CC – Você preferia que a revolução cubana não tivesse acontecido?
YS – Não, não. Penso que a revolução foi um bom detonante para a energia. O problema foi quando a revolução se devorou a si mesma e deixou de ser uma revolução.
CC – Quando isso ocorreu?
YS – Essa é uma grande discussão. Por exemplo: meu marido, que é jornalista e é mais velho do que eu, diz que a revolução terminou em 1968, porque neste ano Fidel Castro aplaudiu a entrada dos tanques soviéticos em Praga. E isso foi determinante: como uma revolução rebelde permite que um império –ainda que seja comunista é um império– termine com um processo nacional de rebeldia, de transformação? Outras pessoas dizem que a data foi 1980, com o êxodo de Mariel, quando mais de 120 mil cubanos disseram ao regime: ‘Não gostamos deste sistema’. Essa foi uma maneira de votar. Minha mãe diz que para ela a revolução terminou em 1989, o ano em que fuzilaram o general Arnaldo Ochoa, que estava vinculado ao narcotráfico, mas também foi um julgamento político. Um julgamento a um setor que poderia, dentro dos próprios militares, provocar uma mudança. Ou seja, as datas são muitas. Eu não conheci a revolução. Nasci em 1975, sob muito estatismo, sovietização, rigidez. Aqueles rebeldes descidos da Serra Maestra, que pareciam tão jovens, com seus escapulários, tão reformistas, tão sonhadores, no momento em que nasci já eram uns burocratas de abdômen avantajado e muito cuidadosos cada vez que davam um passo para que nada lhes fugisse do controle. A revolução, sim, a revolução foi uma necessidade de muitas pessoas. E muita gente acreditou na revolução e muita gente se sentiu traída com a derrota final da revolução.
CC – Mas e se não tivesse ocorrido o embargo norte-americano? Poderia ser diferente, não?
YS – O embargo, sem dúvida, fez com que a revolução se radicalizasse e deu ao governo um argumento para explicar tudo.
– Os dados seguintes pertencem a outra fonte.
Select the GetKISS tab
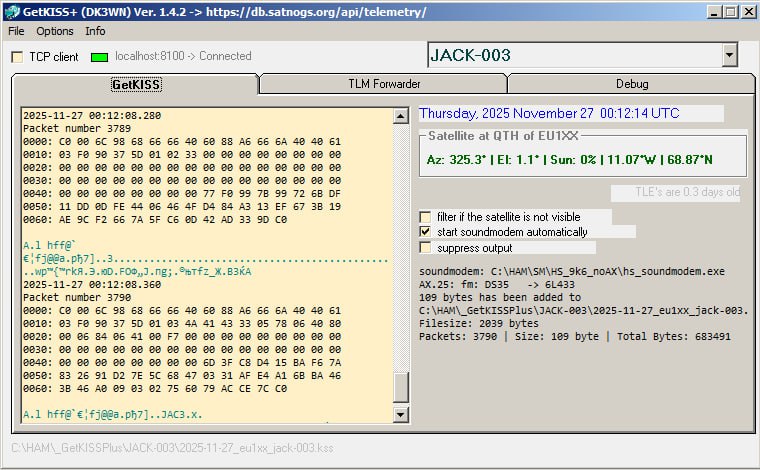136,84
Mas eu não creio que realmente o tema das liberdades fosse diferente sem o embargo. Simplesmente vivemos sob um sistema pensado para que o indivíduo não possa ser livre, porque se é livre, começa a perguntar, a questionar, a se associar, a buscar informação e o sistema não funciona, porque é um sistema que está baseado em que o mundo é um inferno e Cuba é um paraíso. ‘Você tem que se conformar com o zoológico porque lá fora é a selva’: essa é a dicotomia que explora o governo cubano. Quando a pessoa abre os olhos, lê outra literatura, contacta com outras pessoas, essa dicotomia começa a ruir, já não funciona.
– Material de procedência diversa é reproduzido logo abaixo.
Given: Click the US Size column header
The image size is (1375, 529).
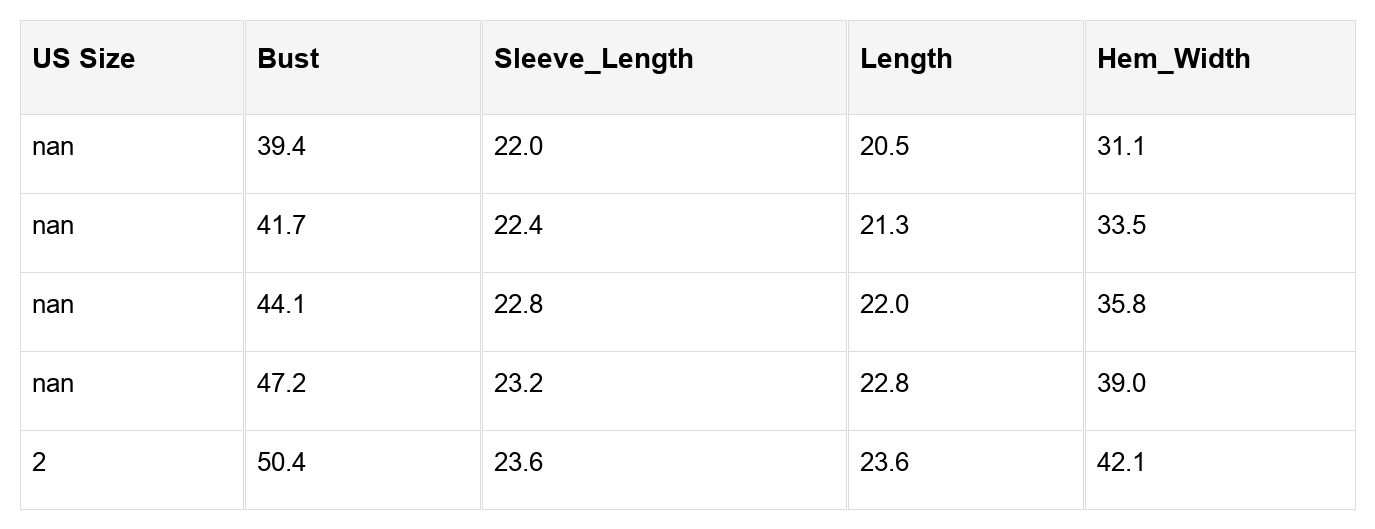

CC – Para nós, o que parece injusto é que um país gigante tente esmagar durante anos uma ilha pequena só porque decidiu fazer diferente e ser comunista.
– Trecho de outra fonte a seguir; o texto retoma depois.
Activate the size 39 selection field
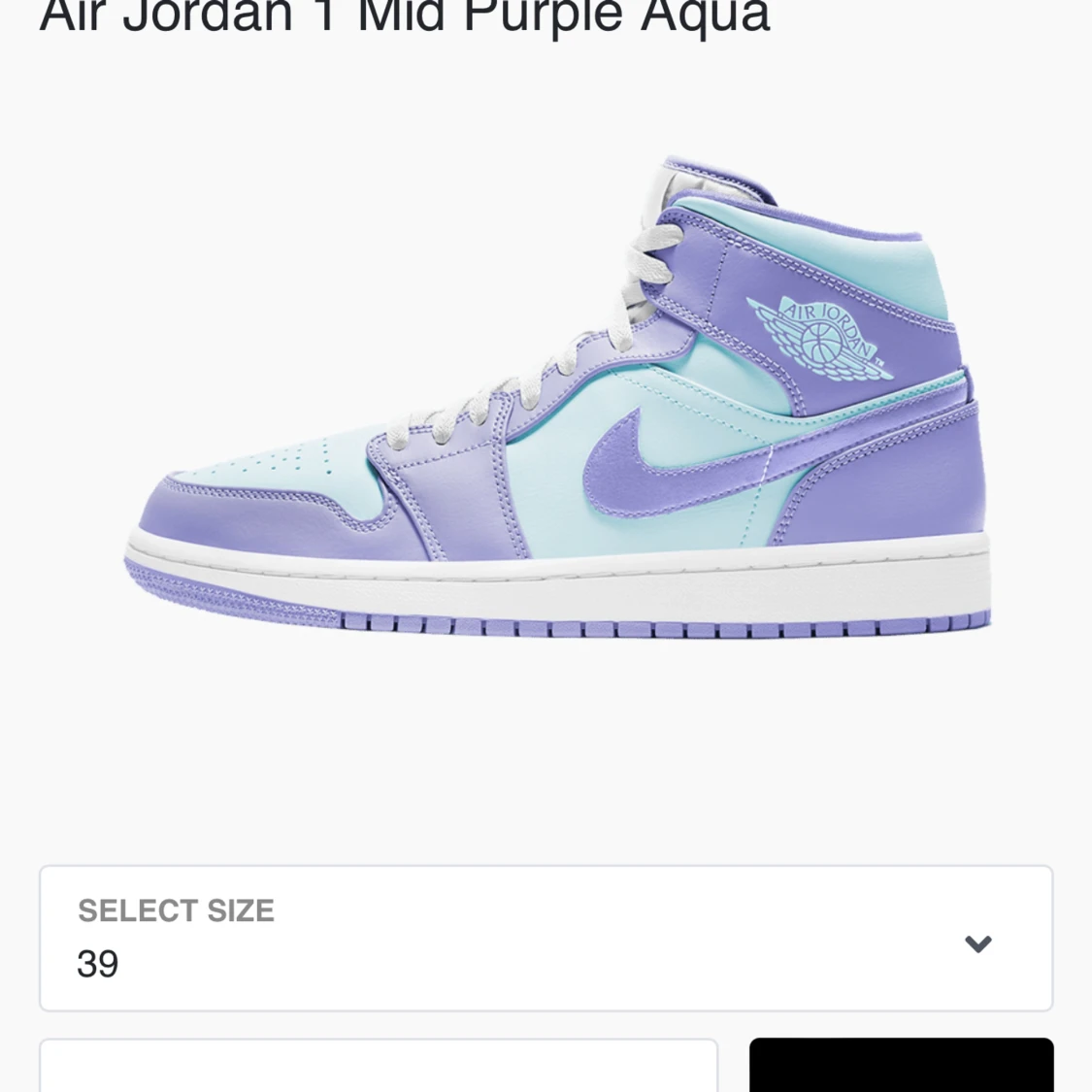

YS – Esse é o símbolo de Davi contra Golias. Mas o Davi que eu conheço se chama povo cubano. E o Golias que faz a minha vida difícil é o governo de Cuba.
CC – Você não teme que acabe o regime dos Castro e Cuba caia em mãos dos cubanos de Miami, que são políticos da pior direita inclusive para os Estados Unidos? Ou seja, pular da frigideira direto para o fogo?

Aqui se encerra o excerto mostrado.